I have two inductively defined operations:
$\text{bin}$
base case:
If $p$ is a propositional letter, then $\text{bin}(p) = 0$
inductive step
$\text{bin}(\neg \phi) = \text{bin} (\phi)$
$\text{bin}(\phi \wedge \psi) = \text{bin}(\phi) + \text{bin}(\psi) + 1$
$\text{bin}(\phi \vee \psi) = \text{bin}(\phi) + \text{bin}(\psi) + 1$
$\text{bin}(\phi \rightarrow \psi) = \text{bin}(\phi) + \text{bin}(\psi) + 1$
$\text{bin}(\phi \leftrightarrow \psi) = \text{bin}(\phi) + \text{bin}(\psi) + 1$
$S$, which is defined as
$S(p) = \emptyset$
$S(\neg \phi) = S(\phi)$
$S(\phi \square \psi) = S(\phi) \cup S(\psi) \cup \{\phi, \psi\}$ where $\square$ can be $\wedge, \vee, \rightarrow or\leftrightarrow$
The inductive proof I have to give: Let bin($\phi$) be equal to the number of binary connectives in $\phi$, and |V| the number of elements of the set V.
Prove with induction that the following inequality holds for every propositional formula $\phi$: |S($\phi$)| $\leq$ 2 $\cdot$ bin($\phi$).

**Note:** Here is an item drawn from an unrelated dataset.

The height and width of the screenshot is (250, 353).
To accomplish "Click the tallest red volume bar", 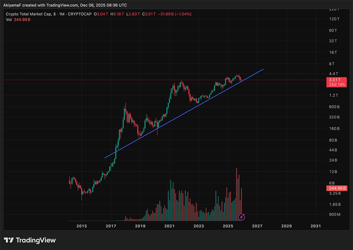I will point(237,192).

For the base case, I have the following:
Base case:
If $\phi$ is an atomic propositional formula, then bin($\phi$) = 0 and |S($\phi$)| = |$\emptyset$| = 0, and so |S($\phi$)| $\leq$ 2 $\cdot$ bin($\phi$) holds.
Inductive step:
I have no idea how to tackle this, but I have to prove for negation and for the binary connectives.
I would say I would start with:
"Assume the inductive hypothesis is true, i.e., |S($\phi$)| $\leq$ 2 $\cdot$ bin($\phi$) is true", or, maybe better, "Assume the property holds for formulas $\phi$ and $\psi$"
Then, case negation: S($\neg \phi$) = S($ \phi$) and bin($\neg \phi$) = bin($ \phi$), and therefor the property holds for $\neg \phi$
Then, case conjunction: bin($\phi \wedge \psi$) = bin($\phi$) + bin($\psi$) + 1, and S($\phi \wedge \psi$) = S($\phi$) $\cup$ S($\psi$) $\cup$ {$\phi$, $\psi$}.
Now, what I think I see is that with the operation bin 1 gets added, and with S *two* elements are added to the set. I just don't know how to formulate this nicely.